Renewed interest in ECC
Enterprise Command Centers again has lots of new features and I am seeing a renewed interest in ECC. Some organizations who tried it in its early days and didn't feel it gave them enough additional value are looking again. The Oracle demos of ECC are showing much more functionality. My own point of view has been that many customers believe that they have solved these problems with their investment in 3rd party tools, but ECC is aimed at operational intelligence and there is so much they offer.
AI: Ask EBS
Part of the reason for the renewed interest in ECC is that this is the architecture of the data being used as the base for Ask EBS—the AI that’s been documented for the community.
Just a reminder, as I see this as a myth: you do not need to implement or have ECC in order to use AI. It just uses the same views and you just run that part of the process to give you the basis for the AI.
Oracle does not deliver the AI or Ask EBS as a patch. There is a white paper see: Enabling Natural Language Query of Oracle E-Business Suite (EBS) Release 12.2, Leveraging Oracle Generative AI (MOS Article KB859326, Formerly MOS Note 3059877.1 ). This explains how you build it and includes all the steps.
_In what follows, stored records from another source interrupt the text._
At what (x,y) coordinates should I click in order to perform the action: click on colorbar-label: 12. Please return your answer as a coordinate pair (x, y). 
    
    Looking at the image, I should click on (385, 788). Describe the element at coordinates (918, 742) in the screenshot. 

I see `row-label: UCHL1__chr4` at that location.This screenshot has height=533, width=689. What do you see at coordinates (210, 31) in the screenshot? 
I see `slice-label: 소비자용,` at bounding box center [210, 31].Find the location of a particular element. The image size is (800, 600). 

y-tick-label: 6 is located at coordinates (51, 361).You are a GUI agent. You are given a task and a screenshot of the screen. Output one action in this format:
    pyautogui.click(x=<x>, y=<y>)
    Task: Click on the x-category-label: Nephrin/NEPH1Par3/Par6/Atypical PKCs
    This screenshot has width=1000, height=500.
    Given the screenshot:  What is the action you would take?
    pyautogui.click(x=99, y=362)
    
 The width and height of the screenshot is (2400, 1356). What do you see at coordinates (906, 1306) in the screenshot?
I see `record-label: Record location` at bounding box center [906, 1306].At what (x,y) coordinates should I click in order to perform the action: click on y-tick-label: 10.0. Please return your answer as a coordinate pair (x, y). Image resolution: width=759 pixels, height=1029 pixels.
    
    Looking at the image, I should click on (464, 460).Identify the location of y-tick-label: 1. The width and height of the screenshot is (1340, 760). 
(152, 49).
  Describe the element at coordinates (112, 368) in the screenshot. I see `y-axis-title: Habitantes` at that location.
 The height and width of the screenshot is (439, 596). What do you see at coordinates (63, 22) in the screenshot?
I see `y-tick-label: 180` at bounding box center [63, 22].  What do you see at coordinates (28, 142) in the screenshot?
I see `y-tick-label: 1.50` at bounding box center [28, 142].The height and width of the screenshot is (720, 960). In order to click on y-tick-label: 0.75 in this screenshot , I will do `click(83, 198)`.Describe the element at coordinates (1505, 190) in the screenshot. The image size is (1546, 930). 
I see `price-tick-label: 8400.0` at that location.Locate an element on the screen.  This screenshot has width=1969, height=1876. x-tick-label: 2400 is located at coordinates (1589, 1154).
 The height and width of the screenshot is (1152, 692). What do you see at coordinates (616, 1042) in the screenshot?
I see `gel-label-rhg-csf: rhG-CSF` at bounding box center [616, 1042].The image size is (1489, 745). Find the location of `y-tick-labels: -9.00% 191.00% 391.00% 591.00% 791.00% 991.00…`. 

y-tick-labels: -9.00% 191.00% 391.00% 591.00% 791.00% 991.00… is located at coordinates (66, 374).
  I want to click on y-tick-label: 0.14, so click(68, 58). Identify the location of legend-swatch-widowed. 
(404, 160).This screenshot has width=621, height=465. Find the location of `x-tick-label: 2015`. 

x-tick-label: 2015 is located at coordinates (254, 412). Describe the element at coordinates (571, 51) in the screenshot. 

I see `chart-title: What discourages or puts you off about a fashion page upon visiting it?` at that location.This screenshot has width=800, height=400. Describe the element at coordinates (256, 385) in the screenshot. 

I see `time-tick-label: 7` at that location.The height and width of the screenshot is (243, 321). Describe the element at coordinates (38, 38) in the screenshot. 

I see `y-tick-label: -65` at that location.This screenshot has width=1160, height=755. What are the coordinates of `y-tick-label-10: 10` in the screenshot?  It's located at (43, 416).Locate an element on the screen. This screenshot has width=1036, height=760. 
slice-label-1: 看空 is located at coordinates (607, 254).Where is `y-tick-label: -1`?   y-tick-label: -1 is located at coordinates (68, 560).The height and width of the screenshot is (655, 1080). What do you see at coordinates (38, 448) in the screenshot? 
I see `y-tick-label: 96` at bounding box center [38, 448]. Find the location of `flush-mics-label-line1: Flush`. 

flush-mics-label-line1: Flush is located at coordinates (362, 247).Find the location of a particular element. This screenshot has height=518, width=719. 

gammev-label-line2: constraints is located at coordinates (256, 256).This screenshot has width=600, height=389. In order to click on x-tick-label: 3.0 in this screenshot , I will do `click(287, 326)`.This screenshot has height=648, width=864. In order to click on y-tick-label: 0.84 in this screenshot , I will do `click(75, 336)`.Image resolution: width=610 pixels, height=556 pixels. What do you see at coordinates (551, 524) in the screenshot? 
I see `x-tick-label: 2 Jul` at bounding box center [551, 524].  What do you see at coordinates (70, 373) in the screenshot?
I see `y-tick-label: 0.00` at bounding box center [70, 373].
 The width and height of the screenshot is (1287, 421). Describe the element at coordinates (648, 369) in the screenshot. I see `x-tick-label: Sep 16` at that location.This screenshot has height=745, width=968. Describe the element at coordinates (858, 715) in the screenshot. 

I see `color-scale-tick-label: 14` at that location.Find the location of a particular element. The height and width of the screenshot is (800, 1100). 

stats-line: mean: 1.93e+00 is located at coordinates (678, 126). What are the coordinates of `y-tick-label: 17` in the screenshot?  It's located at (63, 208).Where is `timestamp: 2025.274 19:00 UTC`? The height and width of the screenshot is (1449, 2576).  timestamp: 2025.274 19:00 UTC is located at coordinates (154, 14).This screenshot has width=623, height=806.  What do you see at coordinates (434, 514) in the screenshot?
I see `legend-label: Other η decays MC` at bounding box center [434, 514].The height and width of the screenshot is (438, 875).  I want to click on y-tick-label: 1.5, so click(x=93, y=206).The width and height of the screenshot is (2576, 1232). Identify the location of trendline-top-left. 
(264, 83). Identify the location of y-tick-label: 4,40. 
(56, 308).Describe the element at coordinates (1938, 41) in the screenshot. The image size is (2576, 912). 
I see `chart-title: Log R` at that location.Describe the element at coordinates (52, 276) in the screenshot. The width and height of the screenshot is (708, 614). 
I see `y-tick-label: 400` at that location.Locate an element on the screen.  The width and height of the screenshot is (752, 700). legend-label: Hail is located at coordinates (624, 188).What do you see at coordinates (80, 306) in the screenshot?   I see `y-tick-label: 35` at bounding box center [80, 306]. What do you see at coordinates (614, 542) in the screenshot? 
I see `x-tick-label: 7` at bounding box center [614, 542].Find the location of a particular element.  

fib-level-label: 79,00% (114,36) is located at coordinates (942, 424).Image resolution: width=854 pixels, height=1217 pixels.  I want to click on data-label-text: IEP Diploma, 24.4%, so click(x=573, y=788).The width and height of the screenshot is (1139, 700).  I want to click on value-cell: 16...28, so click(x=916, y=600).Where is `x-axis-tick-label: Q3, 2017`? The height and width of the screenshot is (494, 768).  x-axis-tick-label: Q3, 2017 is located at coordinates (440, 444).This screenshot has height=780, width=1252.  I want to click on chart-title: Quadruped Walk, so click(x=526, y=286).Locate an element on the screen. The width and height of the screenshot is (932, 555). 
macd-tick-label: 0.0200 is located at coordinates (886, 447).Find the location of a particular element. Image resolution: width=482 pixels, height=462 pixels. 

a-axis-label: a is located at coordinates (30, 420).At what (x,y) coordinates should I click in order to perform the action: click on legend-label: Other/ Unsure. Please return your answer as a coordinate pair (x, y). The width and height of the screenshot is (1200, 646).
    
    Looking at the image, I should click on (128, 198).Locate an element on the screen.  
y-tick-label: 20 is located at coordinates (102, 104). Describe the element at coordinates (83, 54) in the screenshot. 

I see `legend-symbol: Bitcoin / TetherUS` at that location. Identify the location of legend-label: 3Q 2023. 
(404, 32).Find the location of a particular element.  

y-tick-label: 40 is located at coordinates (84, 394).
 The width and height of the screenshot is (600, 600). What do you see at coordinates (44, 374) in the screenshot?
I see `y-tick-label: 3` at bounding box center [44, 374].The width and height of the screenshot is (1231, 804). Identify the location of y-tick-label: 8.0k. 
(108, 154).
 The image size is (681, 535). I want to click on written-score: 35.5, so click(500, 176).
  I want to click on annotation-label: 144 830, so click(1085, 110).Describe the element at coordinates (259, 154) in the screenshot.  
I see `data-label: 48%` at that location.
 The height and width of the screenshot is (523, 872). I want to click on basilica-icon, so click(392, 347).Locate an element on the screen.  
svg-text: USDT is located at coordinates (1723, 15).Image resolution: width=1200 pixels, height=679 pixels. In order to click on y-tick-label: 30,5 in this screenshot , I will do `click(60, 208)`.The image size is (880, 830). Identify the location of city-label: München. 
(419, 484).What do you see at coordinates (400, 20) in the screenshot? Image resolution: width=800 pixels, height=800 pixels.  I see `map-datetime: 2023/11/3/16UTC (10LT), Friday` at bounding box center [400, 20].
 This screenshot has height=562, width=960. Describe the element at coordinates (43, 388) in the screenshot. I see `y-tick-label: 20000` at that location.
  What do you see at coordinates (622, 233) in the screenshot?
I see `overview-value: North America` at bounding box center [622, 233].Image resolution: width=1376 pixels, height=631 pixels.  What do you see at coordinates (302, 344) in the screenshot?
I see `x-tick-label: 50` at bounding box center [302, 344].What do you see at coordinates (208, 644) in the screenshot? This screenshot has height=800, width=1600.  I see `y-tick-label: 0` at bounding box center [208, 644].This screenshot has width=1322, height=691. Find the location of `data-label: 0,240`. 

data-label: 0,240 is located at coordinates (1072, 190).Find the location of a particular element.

Each time this is presented, there is a caution given that you must, when starting your project, redownload the document as it is a living document and the one that you looked at a few weeks ago may not be the current version. At Ascend, two big changes were highlighted: previously you needed an autonomous version of the database and this is no longer true as you can use the 26 AI without autonomous. The second change is you can use your own favorite LLM.
Built on AI; made easier?
In my sessions and when I talk about Ask EBS, I finished by asking "is AI the tipping point for customers to move to Fusion?". The reasoning behind this is that you have to build the AI for any data source that is not an Oracle Cloud product. So for Apps Unlimited, you need to build the AI solution.
Oracle Ask EBS is doing that using the Select AI Service that allows you to ask natural language queries and get a response from your EBS system. My belief is that for each challenge you have for each requirement, you are going to have to build the AI solution. I explained that getting information from the EBS database that has always been an issue since the beginning of time.
In the Oracle ecosystem these difficulties or challenges are addressed by third party organizations—partners who build a solution that can be bolted on to your EBS. As with any applications conference, Ascend had a significant number of these third parties who are very successful in providing solutions to their community. I've always said that these ISV's see a gap and then bridge it, and it may be short term until Oracle catches up or it may be longer term.
There are many very successful partners in this area, and at Ascend there were partners adding to their portfolio, and others dipping their toes into the market and coming up with solutions for AI in EBS. My own employer, Inoapps, recently announced the acquisition of JDE partner KS2 who have built some incredible solutions for AI within JD Edwards—so this model of partners filling the gaps is natural. Expect more on AI for Apps Unlimited at AI World in October.
Modernizing is more than just AI
Most people are talking about Generative or agentic AI, but classic AI is also modernizing EBS, and I am seeing a lot going on here, from automation to document imaging. APEX is also an excellent tool for modernizing your EBS, alongside integrations through OCI, mobile web applications.
Conclusion
EBS is certainly not dead, and the organizations using it are not standing still. They are moving forward at their pace in all areas.